Julie Dubois : Il y a des progrès malgré tout, mais c'est un sujet qui touche aux normes sociales, à l'identité, à comment on est perçu dans la communauté, d'où l'importance aussi de lutter contre les violences de genre. On ne peut pas lutter contre l'excision sans remettre en cause les rapports de pouvoir entre les hommes et les femmes, mais aussi entre les différentes générations. Les jeunes sont beaucoup plus enclins à abandonner cette pratique. Cela demande du temps et aussi beaucoup d'investissements. On est dans un secteur assez peu financé, il manque un peu plus de deux milliards de dollars dans la lutte contre l'excision pour atteindre les objectifs du développement durable d'ici 2030.
Il faudrait appeller à un #metoo sur l'excision ? Ramata Kapo : A titre personnel, j'ai moi-même été excisée jeune dans mon pays d'origine, le Mali. J'ai appris que j'étais excisée dans un cabinet de gynécologie lors de ma première consultation. Cela a été pour moi quelque chose de fort, car je ne savais pas ce que c'était. En rentrant chez moi, je n'ai pas osé en parler à ma mère, car je n'ai jamais eu de conversation sur la sexualité avec elle.
Comme on le dit souvent, il est important de mettre des mots sur des maux. Un metoo oui, ce serait un moyen en tout cas pour les femmes d'exorciser ce qu'elles ont vécu en racontant leurs histoires. Il faut donner toute la place à toutes les femmes qui ont subi cette mutilation. En règle générale, les médias choisissent de mettre en avant l'aspect sensationnel, des histoires particulièrement dramatiques, mais il est aussi important de ne pas renvoyer ces femmes qu'à leur statut de victimes. Il faut leur donner la parole. Elles font preuve de courage, de résilience ce qui permet à tant d'autres de s'exprimer.

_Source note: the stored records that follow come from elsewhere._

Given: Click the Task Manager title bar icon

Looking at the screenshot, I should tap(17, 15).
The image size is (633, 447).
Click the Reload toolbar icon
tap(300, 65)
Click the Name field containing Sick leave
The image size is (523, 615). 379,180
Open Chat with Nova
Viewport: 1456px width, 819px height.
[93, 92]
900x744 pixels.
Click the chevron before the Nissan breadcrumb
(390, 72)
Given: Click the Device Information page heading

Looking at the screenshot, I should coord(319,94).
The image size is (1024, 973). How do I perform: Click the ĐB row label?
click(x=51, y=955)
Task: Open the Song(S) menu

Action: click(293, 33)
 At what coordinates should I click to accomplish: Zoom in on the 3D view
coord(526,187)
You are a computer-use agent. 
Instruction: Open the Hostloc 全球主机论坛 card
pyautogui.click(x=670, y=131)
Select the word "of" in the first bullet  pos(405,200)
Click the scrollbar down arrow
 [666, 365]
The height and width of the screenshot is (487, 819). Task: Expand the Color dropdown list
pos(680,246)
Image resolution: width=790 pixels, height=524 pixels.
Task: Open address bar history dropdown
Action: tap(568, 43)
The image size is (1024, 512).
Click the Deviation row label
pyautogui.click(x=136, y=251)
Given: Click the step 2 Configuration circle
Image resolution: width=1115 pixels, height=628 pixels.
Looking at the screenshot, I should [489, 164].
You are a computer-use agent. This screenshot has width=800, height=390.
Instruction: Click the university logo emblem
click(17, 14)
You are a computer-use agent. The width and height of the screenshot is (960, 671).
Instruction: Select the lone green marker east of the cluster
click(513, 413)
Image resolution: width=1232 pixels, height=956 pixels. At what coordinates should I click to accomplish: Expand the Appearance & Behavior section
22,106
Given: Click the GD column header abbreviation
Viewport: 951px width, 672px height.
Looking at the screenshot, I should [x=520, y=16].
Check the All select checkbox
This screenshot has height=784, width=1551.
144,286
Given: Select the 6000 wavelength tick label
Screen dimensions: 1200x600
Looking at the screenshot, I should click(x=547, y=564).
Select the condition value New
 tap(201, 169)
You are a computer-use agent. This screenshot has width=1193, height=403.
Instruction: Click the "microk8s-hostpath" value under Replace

Elle subissent une sorte de double peine, non seulement elles vivent avec cette mutilation mais aussi subissent le regard de la société sur elles. On leur renvoie une image de femme "anormale".
Après l'excision, que se passe-t-il ? Que fait-on aujourd'hui pour ces 200 millions de femmes ? Il y a aujourd'hui des accompagnements pluridisciplinaires. L'opération de reconstruction du clitoris n'est pas la seule solution. Elles ont subi un traumatisme sexuel mais aussi psychologique. Il faut qu'elles puissent arriver à cette reconnection à soi, qu'elles puissent intégrer leur histoire pour mettre fin à leur problématique. Elles sont des femmes à part entière.